(文書抜粋):
━━━━━━

上野から函館へ贅沢な旅路の記録

この記事は まちトドン Advent Calendar 2023 へ寄稿する記事です。

今年の 4 月 8 日に、子供のころからずっと憧れの存在だった寝台特急カシオペアに乗る機会がありました。実際に乗った時の心情を写真多めで振り返っていきます。

目次
  1. カシオペア (上野→青森)
    1. 出発から就寝まで
    2. 深夜のラウンジカー
    3. 起床から青森到着まで
  2. 津軽海峡フェリー他 (青森→函館)
  3. 最後に

カシオペア (上野→青森)

出発から就寝まで

北の玄関口、上野駅です。ここから夜行列車に乗って旅に出るのは昔話であって、私自身が体験できるとは夢みたいです。しかも、幼少の頃から憧れたカシオペアに乗れるなんて......
15:20 定刻通り上野駅 13 番線に入線してきます。子供の頃に読んだ鉄道図鑑に載っていた豪華寝台列車が私を乗せるために目の前に現れてきてくれたことだけで、私は感動していました。定期運行時代に何度かヒガハスで撮影したけれど、こうして目の前にいると感情の昂ぶりが抑えられません。
上野駅 13 番線から東北本線の寝台特急に乗るという体験は、これが最初で最後のような気がします。
電源車と機関車の近くはエンジンなどの音が響いていて熱気を帯びています。はあ、銀色の車体が艶めかしい。
このホームには乗客とスタッフしか入ることができないので、人影はまばらです。こんな色々な角度でカシオペアを撮れるなんて、贅沢すぎます。
今夜お世話になるのは 9 号車のスロネE27-401です。言うまでもなくトップナンバーです。
扉をくぐって車内に入るだけなのに、緊張してしまいます。
意を決して車内に入ると、少し昔の特急車両の匂いがします。サンライズでも同じ匂いを感じますが、何の匂いなんでしょうか?この匂いがあることによって、この車両は博物館の展示物ではなく、現役の営業車両であることを実感させます。
デッキには暖色系の照明が点いており、上野駅のホームとは全く違う世界にいるような雰囲気を演出しています。
駅員さんや旅行会社のスタッフの方々に見送られながら、定刻で上野駅を発ちます。改札口やホーム上でのカシオペア乗客に対する駅員さんの態度が普段よりも明らかに丁寧で、非日常感が溢れます。ありがとうございます。

━━━━━━

(実施する課題):
- 1) 旅行記の「15:20 定刻通り上野駅」で始まる段落を、主な事実を残したまま短く書き直す。
- 2) 旅行記の本文から、「15:20 定刻通り上野駅 13」で始まり「うな雰囲気を演出しています。」で終わる部分を一字も変えずに書き写す。

━━━━━━

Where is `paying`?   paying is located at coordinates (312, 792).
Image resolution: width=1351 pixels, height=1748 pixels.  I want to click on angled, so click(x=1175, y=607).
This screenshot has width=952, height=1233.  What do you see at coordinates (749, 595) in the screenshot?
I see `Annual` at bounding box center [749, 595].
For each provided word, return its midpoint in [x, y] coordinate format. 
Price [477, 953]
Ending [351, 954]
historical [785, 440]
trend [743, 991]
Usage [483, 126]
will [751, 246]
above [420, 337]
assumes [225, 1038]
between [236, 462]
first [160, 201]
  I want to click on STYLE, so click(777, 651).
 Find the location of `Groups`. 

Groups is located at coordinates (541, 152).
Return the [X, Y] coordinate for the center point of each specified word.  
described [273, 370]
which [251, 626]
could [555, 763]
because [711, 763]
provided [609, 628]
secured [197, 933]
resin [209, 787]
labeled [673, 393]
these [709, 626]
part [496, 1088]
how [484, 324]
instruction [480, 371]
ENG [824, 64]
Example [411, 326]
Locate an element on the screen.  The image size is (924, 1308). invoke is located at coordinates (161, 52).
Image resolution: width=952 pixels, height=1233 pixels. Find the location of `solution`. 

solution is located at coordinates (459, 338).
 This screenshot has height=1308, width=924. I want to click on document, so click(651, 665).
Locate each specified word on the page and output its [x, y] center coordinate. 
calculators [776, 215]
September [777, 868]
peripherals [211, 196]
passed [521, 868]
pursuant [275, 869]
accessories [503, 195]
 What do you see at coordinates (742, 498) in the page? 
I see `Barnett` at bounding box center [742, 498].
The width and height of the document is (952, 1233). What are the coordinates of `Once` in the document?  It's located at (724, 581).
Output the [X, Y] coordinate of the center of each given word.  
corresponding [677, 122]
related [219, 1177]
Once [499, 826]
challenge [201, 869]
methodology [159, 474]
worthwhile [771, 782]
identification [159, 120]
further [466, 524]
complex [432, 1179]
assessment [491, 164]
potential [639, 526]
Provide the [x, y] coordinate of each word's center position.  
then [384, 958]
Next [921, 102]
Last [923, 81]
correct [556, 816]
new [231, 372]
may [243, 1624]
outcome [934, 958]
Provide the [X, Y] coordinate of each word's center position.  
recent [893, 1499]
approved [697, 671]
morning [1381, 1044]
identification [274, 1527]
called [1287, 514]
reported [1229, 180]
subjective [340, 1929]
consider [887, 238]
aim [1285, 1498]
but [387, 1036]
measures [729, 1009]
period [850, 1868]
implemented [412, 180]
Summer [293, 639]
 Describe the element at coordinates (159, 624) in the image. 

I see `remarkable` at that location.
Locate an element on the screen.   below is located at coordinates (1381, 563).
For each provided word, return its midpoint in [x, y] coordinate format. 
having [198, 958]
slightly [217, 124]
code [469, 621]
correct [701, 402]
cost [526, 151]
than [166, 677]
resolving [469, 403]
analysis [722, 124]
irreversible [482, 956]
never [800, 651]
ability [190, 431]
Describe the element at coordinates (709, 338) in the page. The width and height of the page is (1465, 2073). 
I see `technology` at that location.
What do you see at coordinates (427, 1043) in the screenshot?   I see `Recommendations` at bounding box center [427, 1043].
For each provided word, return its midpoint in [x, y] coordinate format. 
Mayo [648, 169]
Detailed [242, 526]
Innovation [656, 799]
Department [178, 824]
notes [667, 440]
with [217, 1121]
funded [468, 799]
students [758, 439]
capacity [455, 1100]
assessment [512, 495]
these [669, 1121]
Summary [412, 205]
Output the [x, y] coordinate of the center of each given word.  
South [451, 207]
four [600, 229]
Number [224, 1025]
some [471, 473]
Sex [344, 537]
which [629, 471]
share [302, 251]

━━━━━━

(これに対する回答):
- 1) 15:20、カシオペアが定刻通り上野駅13番線に入線した。子供の頃に鉄道図鑑で見た豪華寝台列車が目の前に現れたことに筆者は感動した。定期運行時代にヒガハスで何度か撮影したことはあったが、間近にすると気持ちの高ぶりを抑えられなかった。

- 2)
15:20 定刻通り上野駅 13 番線に入線してきます。子供の頃に読んだ鉄道図鑑に載っていた豪華寝台列車が私を乗せるために目の前に現れてきてくれたことだけで、私は感動していました。定期運行時代に何度かヒガハスで撮影したけれど、こうして目の前にいると感情の昂ぶりが抑えられません。
上野駅 13 番線から東北本線の寝台特急に乗るという体験は、これが最初で最後のような気がします。
電源車と機関車の近くはエンジンなどの音が響いていて熱気を帯びています。はあ、銀色の車体が艶めかしい。
このホームには乗客とスタッフしか入ることができないので、人影はまばらです。こんな色々な角度でカシオペアを撮れるなんて、贅沢すぎます。
今夜お世話になるのは 9 号車のスロネE27-401です。言うまでもなくトップナンバーです。
扉をくぐって車内に入るだけなのに、緊張してしまいます。
意を決して車内に入ると、少し昔の特急車両の匂いがします。サンライズでも同じ匂いを感じますが、何の匂いなんでしょうか?この匂いがあることによって、この車両は博物館の展示物ではなく、現役の営業車両であることを実感させます。
デッキには暖色系の照明が点いており、上野駅のホームとは全く違う世界にいるような雰囲気を演出しています。